So on paper, California is richer than Japan. In practice, no reasonable person could argue that Californians enjoy a higher quality of life than the Japanese.
Japan has public safety; high-tech public infrastructure; and excellent public education and services. True, it has an aging population, and has stagnated economically for a generation. But, crucially, it is also competent at handling natural disasters — unlike the AWOL Newsom.
Newsom’s celebration is actually an indictment of his own administration. There is no excuse for a state with so much money, and so much talent, to be run so poorly. California is rich in wealth, and poor in leadership. It has become a state that is run by and for the super-rich, who buy the votes of the indigent at the expense of a middle class population — homeowners and small business owners — who are increasingly disenfranchised.

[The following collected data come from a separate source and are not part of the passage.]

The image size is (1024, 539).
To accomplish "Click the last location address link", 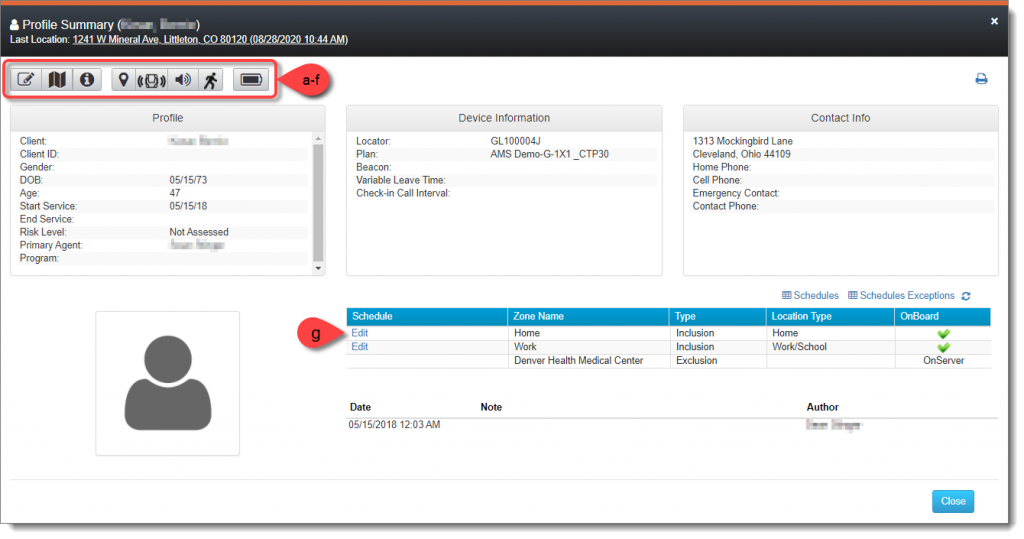I will pos(210,40).
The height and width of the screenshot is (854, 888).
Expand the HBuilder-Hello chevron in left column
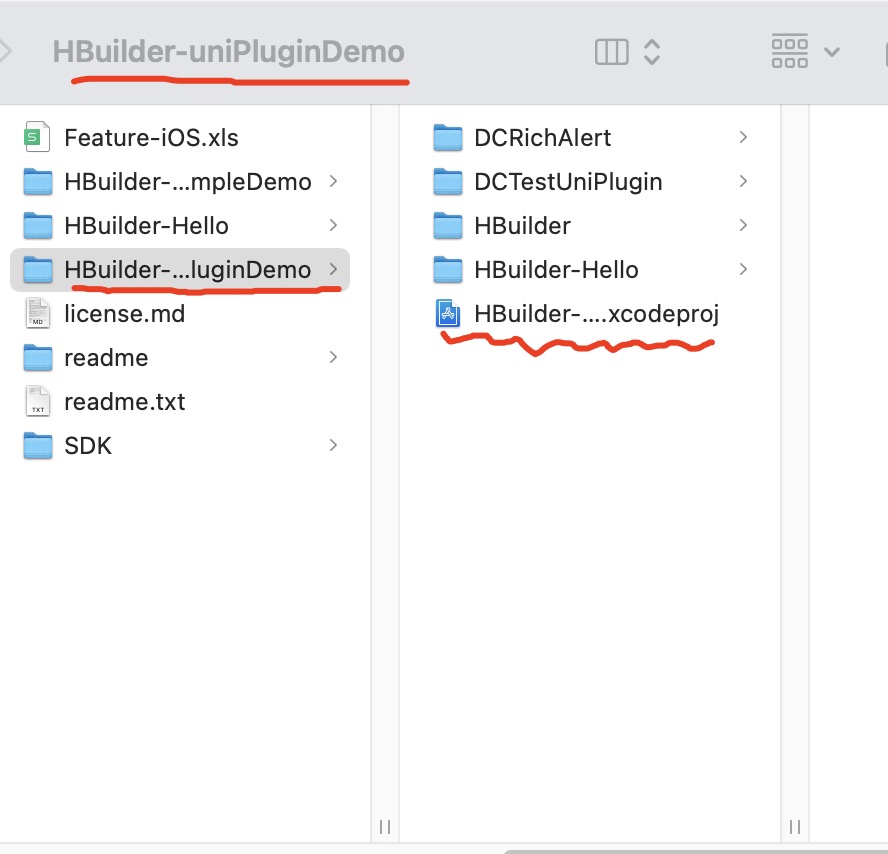point(333,225)
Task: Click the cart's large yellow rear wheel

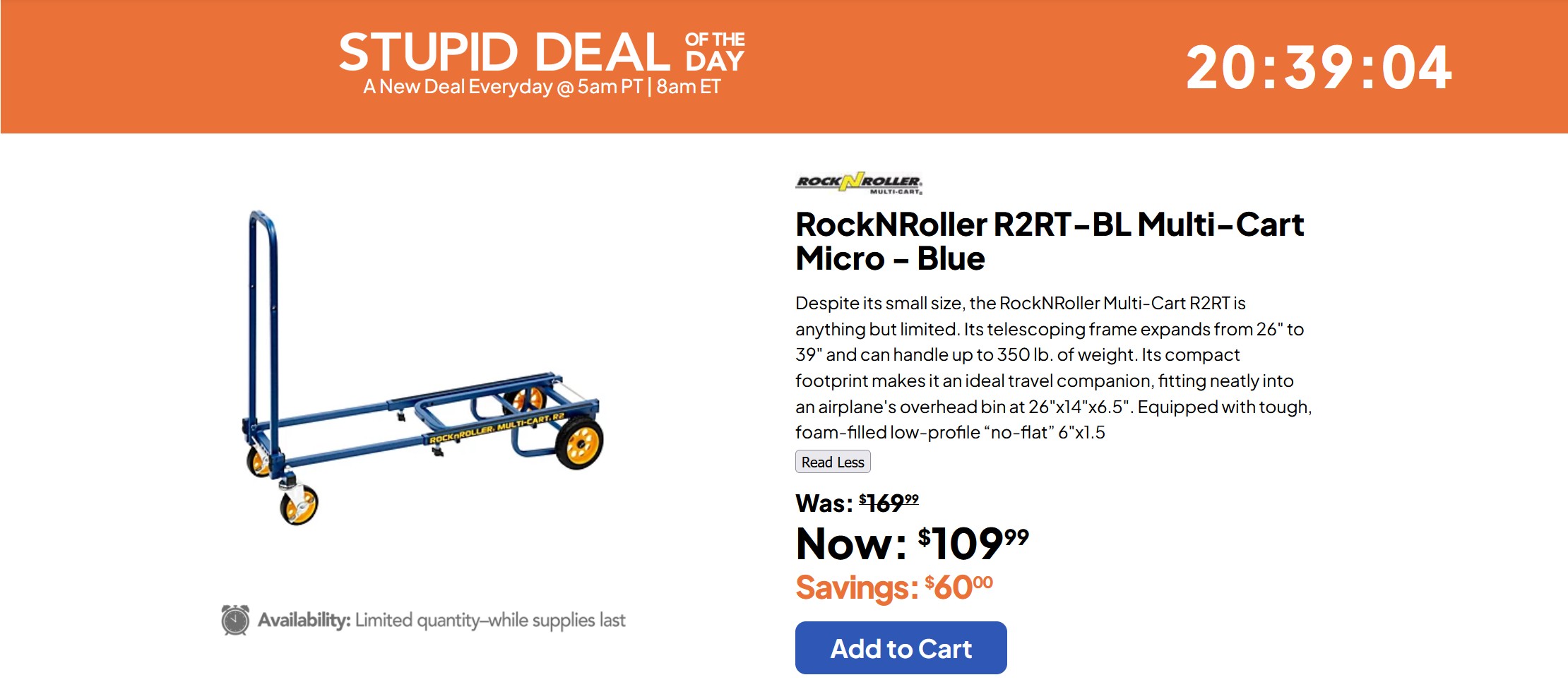Action: 580,443
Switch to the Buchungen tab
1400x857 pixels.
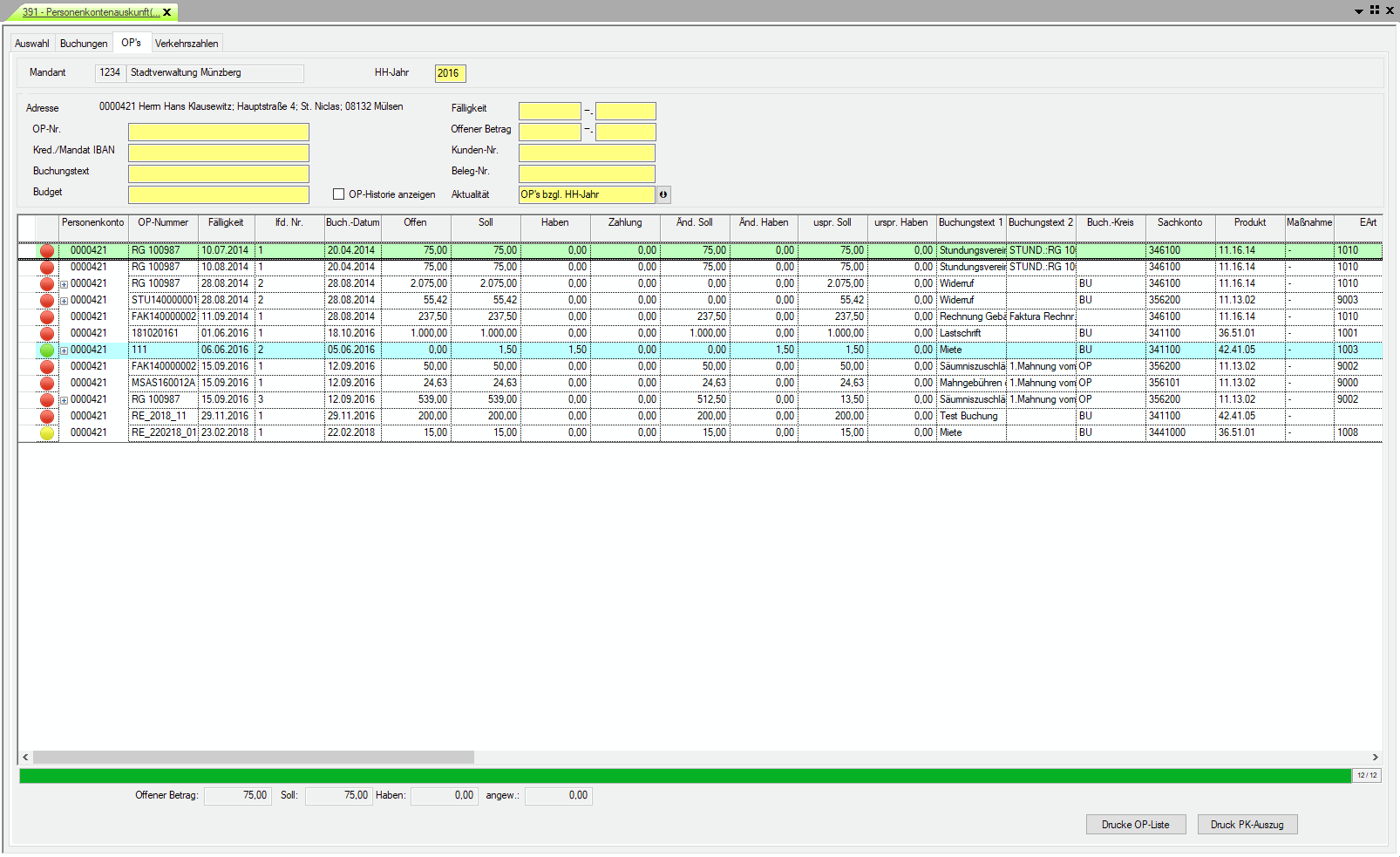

Political analysts see 2026 as a possible year for Republican advances in California, given that the majority of residents, and likely voters, believe that the state is on the wrong track. And there are some good candidates, including political commentator Steve Hilton, who is a font of ideas.
But no Republican has won statewide office in nearly two decades, after Arnold Schwarzenegger’s attempt at reform ended in humiliating failure.
California’s economy continues to grow despite its government, not because of it. That is because the state continues to draw talented people from all over the world to seek their fortunes in Silicon Valley and in Hollywood.
The astonishing natural beauty of the state, and its excellent weather, make California hard to leave even for those residents who know they are paying more in taxes than they will ever receive in services.
But the California model is unsustainable.
In Los Angeles, the city spends more money on services for the homeless ($961 million), who pay almost no taxes, than it does on firefighting ($837 million).
Lack of money meant that firefighters were not pre-deployed ahead of the Palisades Fire, which arguably meant that the blaze destroyed thousands more homes than it might otherwise have done.
Some critics said that Los Angeles residents deserved to suffer, given that they continue to elect Democrats. Actually, the residents of the Palisades voted overwhelmingly for developer Rick Caruso, who lost to now-Mayor Karen Bass in 2022. What we can, perhaps, be accused of doing is neglecting our own safety. We had trusted state and local authorities to do their jobs. That turned out to be a terrible mistake. (Never again.)
Our dysfunction is a product of our history. California was founded, and is sustained, by adventurers with an appetite for risk. But its prosperity has come during periods of public investment in the institutions and the infrastructure that made private-sector growth possible. The dams and aqueducts made farming possible in rich but arid Central Valley soils; the Second World War jumpstarted the defense and aerospace industries.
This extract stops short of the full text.